FIG. 3.

Effect of LY294002 on HIV-1 infection of CD4⁺ T lymphocytes. (A) Activated CD4⁺ T cells were treated with 20 μM LY294002 (gray bars) or DMSO control (black bars) for 1 h at 37°C prior to infection with either HXB2 (X4) or JRFL (R5) HIV-1-pseudotyped luciferase virus. Luciferase activity was measured 24 h postinfection and normalized to total protein concentration. Uninfected background levels of luciferase were subtracted from total luciferase activity. Results are expressed as a percentage of the DMSO control infection. Data are averages from four or more independent experiments, where * and ** indicate P < 0.0001. Inset, confirmation of PI3-kinase inhibition by immunoblotting for phosphorylated Akt (a) and total Akt protein (b) following LY294002 treatment. (B) Activated CD4⁺ T cells were treated with DMSO (gray bars) or 20 μM LY294002 (black bars) for 60 min at 37°C prior to staining with allophycyanin-, fluorescein isothiocyanate-, and phycoerythrin-conjugated antibodies against CD4, CCR5, and CXCR4 and their corresponding isotype controls.

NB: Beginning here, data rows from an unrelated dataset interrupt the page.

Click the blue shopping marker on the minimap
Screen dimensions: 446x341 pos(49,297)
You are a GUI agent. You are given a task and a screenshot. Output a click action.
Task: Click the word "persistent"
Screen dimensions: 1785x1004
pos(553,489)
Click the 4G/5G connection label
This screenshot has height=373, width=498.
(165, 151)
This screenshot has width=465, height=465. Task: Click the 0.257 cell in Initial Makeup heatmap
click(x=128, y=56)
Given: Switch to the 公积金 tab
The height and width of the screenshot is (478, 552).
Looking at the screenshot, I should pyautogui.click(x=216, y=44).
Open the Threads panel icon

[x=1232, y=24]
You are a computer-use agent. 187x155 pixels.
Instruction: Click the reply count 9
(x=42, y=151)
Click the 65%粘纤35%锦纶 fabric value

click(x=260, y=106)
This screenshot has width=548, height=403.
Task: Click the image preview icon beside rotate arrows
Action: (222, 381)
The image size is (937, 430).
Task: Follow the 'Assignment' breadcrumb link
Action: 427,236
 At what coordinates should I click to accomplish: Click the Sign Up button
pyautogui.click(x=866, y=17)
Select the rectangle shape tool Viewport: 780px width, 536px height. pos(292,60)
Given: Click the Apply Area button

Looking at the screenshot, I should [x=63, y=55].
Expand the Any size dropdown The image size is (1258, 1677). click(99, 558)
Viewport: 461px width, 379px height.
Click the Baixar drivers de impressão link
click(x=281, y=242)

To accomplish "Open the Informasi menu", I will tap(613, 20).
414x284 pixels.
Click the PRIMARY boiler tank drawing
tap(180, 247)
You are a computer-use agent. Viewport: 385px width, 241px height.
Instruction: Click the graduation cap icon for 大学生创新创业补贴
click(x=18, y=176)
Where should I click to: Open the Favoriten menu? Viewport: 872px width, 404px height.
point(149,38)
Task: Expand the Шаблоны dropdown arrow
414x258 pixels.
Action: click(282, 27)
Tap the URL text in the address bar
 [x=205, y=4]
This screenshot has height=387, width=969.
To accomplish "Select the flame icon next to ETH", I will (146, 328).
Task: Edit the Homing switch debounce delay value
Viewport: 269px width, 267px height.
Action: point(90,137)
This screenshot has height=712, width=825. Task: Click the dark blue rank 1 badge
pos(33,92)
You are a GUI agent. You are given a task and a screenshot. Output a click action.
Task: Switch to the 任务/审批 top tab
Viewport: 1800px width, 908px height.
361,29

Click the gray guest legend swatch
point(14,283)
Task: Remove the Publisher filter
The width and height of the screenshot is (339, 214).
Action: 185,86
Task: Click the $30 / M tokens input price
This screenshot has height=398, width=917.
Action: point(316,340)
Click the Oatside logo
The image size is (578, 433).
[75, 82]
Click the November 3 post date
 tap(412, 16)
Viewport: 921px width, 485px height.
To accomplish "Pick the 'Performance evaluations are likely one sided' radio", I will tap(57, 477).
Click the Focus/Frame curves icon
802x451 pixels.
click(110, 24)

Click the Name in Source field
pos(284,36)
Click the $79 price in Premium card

Fluorescence staining was measured by flow cytometry, and data are averages of two independent experiments, with the ranges indicated. (C) Cell viability of activated CD4⁺ T lymphocytes incubated with 20 μM LY294002 or DMSO control for 24 h at 37°C measured with the Promega CellTiter96 aqueous MTS assay. Over 90% of cells were viable after 24 h of incubation with 20 μM LY294002 (P > 0.05). (D) Activated CD4⁺ T cells were treated with 20 μM LY294002 in the absence or presence of 50 μM z-VAD-FMK for 1 h at 37°C prior to infection with HXB2-HIV-1-pseudotyped luciferase virus. Percenta infection was determined as described for A. Data are averages of two independent experiments, with the range indicated by bars.